### Exercise passage
== == ==
Keep your kids healthy as they head back to school
BENNINGTON, Vt. — Melissa Prouty pores over patient charts at her Bennington office, and clearly has a lot on her mind these days.
Her thoughts are not just on her work as a family nurse practitioner, but also as a mother who is starting to gear up her fourth-grader for a return to the classroom, just after Labor Day.
For Prouty and many other parents, it's not just about school schedules and meals and teachers. It's also considering how best to prepare for the school year in terms of awareness of health risk factors, which can affect any child this time of year.
"At the beginning of the school year kids are particularly susceptible to any viral illness due to the change in their schedule," Prouty said. "Adjusting to the school routine can make kids tired and stressed, making them vulnerable to illness."
The susceptibility to illness, Prouty continued, is often rooted in daily routines. In the summer, it's difficult to maintain the school year schedule of bedtimes and consistent wake up times. She recommended trying to get back to the so-called "school-year routine" a week or two prior to the start of school. This helps reduce the stress and fatigue kids experience with a sudden change.
== == ==
### Recorded information

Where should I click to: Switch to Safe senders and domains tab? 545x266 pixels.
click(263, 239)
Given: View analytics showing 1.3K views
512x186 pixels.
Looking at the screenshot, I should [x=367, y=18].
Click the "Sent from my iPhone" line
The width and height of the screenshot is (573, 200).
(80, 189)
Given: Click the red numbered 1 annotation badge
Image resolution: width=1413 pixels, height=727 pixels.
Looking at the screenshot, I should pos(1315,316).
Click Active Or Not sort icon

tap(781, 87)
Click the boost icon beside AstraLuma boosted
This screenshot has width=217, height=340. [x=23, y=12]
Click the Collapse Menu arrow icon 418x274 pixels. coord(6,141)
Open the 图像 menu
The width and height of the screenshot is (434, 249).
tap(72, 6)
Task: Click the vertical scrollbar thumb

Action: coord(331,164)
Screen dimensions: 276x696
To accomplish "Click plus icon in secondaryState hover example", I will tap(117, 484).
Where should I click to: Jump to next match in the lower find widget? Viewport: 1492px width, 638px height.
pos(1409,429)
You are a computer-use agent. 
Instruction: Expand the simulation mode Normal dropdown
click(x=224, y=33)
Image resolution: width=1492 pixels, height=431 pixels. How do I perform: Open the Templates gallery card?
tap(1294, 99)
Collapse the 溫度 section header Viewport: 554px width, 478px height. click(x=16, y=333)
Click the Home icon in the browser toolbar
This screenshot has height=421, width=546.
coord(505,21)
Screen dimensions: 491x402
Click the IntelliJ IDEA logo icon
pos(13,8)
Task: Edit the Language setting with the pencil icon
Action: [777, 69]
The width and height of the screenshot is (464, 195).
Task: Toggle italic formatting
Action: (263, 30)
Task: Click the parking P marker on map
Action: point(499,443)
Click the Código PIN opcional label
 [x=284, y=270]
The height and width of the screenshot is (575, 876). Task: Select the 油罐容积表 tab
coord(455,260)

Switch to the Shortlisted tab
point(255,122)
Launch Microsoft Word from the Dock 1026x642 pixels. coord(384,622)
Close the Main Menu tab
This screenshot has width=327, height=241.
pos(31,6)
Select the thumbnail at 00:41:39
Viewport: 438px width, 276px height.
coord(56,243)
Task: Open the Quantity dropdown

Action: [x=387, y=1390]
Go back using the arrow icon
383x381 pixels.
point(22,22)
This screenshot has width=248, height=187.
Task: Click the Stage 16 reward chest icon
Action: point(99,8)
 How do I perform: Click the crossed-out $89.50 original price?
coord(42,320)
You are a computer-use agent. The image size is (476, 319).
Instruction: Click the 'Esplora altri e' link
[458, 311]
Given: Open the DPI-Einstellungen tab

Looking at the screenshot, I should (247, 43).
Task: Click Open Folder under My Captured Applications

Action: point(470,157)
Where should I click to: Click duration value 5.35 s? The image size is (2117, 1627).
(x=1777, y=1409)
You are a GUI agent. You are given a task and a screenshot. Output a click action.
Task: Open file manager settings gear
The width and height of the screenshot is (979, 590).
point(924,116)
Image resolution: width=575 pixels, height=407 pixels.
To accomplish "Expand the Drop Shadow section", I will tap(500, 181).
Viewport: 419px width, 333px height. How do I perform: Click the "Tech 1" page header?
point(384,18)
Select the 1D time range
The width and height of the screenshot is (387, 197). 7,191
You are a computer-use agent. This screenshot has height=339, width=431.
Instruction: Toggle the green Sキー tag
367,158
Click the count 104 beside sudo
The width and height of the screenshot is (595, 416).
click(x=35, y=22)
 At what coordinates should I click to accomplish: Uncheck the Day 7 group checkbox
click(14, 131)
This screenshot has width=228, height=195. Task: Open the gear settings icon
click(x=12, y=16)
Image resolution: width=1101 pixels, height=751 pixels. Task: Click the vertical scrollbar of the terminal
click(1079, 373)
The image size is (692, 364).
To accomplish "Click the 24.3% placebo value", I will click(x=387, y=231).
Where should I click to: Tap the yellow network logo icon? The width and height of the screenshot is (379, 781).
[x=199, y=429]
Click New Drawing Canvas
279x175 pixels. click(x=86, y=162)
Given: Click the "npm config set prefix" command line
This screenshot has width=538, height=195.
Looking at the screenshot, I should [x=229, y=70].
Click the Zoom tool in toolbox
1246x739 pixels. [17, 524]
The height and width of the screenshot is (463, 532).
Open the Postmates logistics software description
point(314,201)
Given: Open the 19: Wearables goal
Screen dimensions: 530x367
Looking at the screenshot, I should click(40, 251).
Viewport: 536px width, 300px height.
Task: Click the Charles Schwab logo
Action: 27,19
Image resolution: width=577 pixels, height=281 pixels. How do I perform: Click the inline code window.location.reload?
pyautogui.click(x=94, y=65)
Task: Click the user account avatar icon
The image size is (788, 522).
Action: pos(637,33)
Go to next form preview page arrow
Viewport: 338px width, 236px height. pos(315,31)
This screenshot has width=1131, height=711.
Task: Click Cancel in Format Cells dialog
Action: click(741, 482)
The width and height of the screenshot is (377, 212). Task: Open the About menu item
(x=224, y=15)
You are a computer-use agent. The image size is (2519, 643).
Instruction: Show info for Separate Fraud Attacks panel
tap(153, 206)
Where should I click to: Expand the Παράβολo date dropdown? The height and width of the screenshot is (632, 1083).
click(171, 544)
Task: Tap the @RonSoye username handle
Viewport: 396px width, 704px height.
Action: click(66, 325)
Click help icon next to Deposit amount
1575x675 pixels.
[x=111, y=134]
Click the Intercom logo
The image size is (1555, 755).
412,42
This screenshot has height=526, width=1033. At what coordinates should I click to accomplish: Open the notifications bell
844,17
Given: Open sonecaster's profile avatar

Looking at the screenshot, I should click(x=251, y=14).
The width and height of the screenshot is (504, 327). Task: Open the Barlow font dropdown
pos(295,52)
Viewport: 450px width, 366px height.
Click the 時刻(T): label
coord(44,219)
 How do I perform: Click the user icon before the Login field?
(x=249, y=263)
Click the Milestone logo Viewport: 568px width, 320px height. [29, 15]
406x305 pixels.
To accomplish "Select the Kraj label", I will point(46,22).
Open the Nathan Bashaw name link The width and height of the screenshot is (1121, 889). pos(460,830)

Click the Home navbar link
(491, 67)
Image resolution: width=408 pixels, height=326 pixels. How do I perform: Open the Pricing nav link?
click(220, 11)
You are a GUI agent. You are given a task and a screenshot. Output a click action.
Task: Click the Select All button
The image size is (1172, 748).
== == ==
### Exercise goal
The news article on keeping children healthy as they return to school says that preparing for the school year is about more than certain things. List every item it names as one of those things.

### Exercise response
School schedules, meals, and teachers.